JS: Yes, so we’re in a different state almost every day and we’re going to be doing many of the traditional things that you would expect out of the national campaign. We’ll be holding events tonight in Draper, Utah, tomorrow in Boise, Monday in Jackson Hole, Wyoming, Tuesday in Denver, Wednesday back to Utah. And we’re doing rallies and events and retail politicking. We also have a robust volunteer and on-the-ground effort that will be doing things like knocking on doors and attending events and making phone calls. We’re also going to continue doing what’s got us here, which is a very, very robust digital effort, primarily driven by Facebook and a very strong online organizing tool that we used that is making this thing happen.
LFP: Utah County has a lot of passionate and engaged voters, and one of the things we are most passionate about is education. Per McMullin’s website, we know that he’s pro vouchers, pro charter schools, pro home school, anti-union, pro merit pay and he’s also against Common Core. How would he address the national teacher shortage? In Utah, we have a teacher shortage. If McMullin isn’t saying he’s in favor of increased teacher pay, how would he address that problem?
JS: Well I think the most important thing on education to start with is that he believes it’s very, very important to empower the states and the localities to make the best decisions for education, in conjunction with the parents. It must start there. I think the first thing we would say about those specific policies is that, again, state and local entities should be empowered to make the right decisions.
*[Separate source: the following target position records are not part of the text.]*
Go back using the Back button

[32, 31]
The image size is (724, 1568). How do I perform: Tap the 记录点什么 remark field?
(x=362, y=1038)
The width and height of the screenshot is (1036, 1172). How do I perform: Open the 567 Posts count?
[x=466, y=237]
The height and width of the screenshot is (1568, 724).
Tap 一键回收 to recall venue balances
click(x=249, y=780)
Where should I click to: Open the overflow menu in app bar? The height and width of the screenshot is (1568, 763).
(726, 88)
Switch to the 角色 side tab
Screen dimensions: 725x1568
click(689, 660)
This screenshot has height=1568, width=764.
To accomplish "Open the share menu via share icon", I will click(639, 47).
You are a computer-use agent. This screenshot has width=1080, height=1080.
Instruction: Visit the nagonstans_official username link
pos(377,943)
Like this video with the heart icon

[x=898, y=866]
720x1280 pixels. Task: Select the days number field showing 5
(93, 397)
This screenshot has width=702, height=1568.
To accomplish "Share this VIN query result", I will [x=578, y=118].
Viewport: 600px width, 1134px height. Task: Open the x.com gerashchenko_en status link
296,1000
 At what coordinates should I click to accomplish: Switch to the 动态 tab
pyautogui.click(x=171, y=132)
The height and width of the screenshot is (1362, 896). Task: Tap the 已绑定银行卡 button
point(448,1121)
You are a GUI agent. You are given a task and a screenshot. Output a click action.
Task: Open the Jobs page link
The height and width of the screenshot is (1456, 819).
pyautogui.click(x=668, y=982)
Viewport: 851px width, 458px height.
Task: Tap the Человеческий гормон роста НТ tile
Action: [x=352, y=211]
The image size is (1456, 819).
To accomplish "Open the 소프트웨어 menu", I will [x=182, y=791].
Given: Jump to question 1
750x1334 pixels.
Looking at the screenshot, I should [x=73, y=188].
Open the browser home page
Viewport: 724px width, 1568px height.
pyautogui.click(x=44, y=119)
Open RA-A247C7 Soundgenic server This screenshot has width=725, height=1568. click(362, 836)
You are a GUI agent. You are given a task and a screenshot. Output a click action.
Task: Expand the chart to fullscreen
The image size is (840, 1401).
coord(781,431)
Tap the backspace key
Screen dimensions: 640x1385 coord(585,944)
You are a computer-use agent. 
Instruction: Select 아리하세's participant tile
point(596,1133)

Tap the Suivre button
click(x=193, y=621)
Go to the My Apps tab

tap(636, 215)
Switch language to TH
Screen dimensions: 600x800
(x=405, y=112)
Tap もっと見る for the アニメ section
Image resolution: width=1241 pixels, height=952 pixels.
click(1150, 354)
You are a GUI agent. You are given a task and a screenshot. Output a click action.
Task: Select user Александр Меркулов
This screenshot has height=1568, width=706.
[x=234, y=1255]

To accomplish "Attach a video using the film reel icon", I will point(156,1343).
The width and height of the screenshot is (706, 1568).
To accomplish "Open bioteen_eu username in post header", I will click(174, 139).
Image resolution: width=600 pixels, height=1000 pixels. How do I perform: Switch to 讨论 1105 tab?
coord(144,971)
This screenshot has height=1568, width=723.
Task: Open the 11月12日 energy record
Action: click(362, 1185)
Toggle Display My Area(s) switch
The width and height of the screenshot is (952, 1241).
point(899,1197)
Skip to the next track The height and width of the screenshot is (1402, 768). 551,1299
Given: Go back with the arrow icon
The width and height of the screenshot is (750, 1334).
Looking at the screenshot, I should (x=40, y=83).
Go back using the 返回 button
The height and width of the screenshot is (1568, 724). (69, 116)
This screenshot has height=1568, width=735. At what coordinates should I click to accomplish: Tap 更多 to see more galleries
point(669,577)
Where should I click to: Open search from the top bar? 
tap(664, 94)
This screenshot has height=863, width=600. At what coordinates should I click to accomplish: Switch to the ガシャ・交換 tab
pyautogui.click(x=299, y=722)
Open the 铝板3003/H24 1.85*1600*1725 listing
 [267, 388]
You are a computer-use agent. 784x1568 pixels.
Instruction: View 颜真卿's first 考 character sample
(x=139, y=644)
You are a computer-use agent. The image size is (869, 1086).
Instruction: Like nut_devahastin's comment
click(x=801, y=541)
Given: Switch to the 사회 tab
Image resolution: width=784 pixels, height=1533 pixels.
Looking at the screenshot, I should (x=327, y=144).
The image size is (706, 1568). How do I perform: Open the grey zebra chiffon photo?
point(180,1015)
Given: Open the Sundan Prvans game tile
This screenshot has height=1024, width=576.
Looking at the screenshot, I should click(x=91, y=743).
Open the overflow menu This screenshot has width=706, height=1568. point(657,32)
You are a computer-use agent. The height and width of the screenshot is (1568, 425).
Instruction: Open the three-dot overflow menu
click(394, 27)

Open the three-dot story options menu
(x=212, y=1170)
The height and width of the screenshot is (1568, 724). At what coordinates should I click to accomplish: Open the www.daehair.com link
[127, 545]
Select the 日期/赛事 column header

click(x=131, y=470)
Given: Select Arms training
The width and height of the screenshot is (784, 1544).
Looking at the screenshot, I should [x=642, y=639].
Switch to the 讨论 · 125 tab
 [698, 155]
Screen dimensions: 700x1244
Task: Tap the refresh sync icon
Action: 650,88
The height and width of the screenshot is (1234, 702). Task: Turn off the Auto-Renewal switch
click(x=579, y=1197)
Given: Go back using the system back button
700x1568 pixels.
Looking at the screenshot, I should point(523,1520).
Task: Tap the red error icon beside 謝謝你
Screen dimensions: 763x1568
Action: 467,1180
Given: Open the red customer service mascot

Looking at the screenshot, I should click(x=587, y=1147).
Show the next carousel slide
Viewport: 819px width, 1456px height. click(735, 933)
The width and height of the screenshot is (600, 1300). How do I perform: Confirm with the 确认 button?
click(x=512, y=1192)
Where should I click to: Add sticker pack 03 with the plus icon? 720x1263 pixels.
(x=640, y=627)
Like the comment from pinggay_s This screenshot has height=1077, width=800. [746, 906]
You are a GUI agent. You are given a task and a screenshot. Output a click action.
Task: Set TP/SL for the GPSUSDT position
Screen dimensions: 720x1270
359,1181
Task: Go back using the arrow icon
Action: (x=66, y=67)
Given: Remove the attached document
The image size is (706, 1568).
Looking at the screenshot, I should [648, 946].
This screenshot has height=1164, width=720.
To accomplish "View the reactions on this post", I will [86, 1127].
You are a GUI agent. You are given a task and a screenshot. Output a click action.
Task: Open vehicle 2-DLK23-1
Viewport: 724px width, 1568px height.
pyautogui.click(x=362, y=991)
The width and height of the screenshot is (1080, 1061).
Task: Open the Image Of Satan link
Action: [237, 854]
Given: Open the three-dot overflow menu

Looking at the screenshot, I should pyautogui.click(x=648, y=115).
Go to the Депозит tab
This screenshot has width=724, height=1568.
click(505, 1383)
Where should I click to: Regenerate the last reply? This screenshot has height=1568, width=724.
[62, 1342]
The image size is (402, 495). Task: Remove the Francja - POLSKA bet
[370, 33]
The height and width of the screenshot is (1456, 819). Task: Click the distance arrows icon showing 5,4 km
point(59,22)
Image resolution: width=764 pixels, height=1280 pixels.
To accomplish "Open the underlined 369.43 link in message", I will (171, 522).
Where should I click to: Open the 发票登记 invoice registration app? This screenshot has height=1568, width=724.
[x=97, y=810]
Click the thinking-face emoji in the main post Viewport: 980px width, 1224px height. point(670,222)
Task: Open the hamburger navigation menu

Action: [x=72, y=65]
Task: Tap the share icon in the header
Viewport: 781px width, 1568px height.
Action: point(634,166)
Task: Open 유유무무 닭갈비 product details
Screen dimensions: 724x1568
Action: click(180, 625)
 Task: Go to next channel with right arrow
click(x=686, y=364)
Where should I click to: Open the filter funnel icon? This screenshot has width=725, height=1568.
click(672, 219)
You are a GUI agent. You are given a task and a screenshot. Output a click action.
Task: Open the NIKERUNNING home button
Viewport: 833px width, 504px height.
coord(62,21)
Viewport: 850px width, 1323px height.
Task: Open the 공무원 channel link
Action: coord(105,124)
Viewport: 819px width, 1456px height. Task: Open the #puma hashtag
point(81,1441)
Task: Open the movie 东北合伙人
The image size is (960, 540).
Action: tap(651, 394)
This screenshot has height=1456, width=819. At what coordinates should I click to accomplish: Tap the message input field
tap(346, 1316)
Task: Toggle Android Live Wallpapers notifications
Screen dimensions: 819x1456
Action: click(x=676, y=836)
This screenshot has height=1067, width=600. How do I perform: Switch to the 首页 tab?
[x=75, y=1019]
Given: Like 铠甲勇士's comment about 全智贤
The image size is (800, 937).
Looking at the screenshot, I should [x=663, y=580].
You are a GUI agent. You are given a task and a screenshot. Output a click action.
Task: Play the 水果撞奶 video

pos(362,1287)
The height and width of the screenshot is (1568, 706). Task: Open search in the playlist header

And if they think that there are certain things that they need to do to help address the teacher shortage in their area, then local leaders should address those issues.
More specifically, I think one of the things that you’ll see across the board in Evan’s policy is a real bent toward innovation and toward opening new opportunities for people to find new solutions to how we solve problems. And again, pairing that up with local control and strong parenteral involvement is the recipe for coming up with better ways to address the teacher shortage.
LFP: We would like to know what his stance is on Utah’s Public Lands Initiative. There’s been a lot of conversation in Utah about the Bears Ears Monument, about federal land in the State of Utah and about Utah’s desire to have control over some of these federal lands. Does McMullin have a stand on that?
JS: Well, the big picture for his stance on federal land is that we have way too much land in the control of federal government, particularly in the West. There needs to be a better balance of lands that are in the control of state, local and private hands. The states and localities and private citizens know better than the federal government how best to manage the land that they live on and care for. And that is the most important principle that drives his approach on land management and federal lands specifically.
LFP: For Utah’s conservative voters, what is McMullin’s mantra for those who feel abandoned by their party? What is Evan’s sound bite for those conservatives?
JS: Well, first and foremost that McMullin is the only conservative candidate in this race. Donald Trump is no conservative. Hillary Clinton certainly is not. And we believe it’s time for a new conservative movement in this country. And so, we are building that and have built that. And it continues to grow. And it’s time for conservatives all over the country to stand up and do what’s right now and send a message to the leaders and to the voters of this country that we will not stand for anyone who will abandon the principles that we care about most deeply.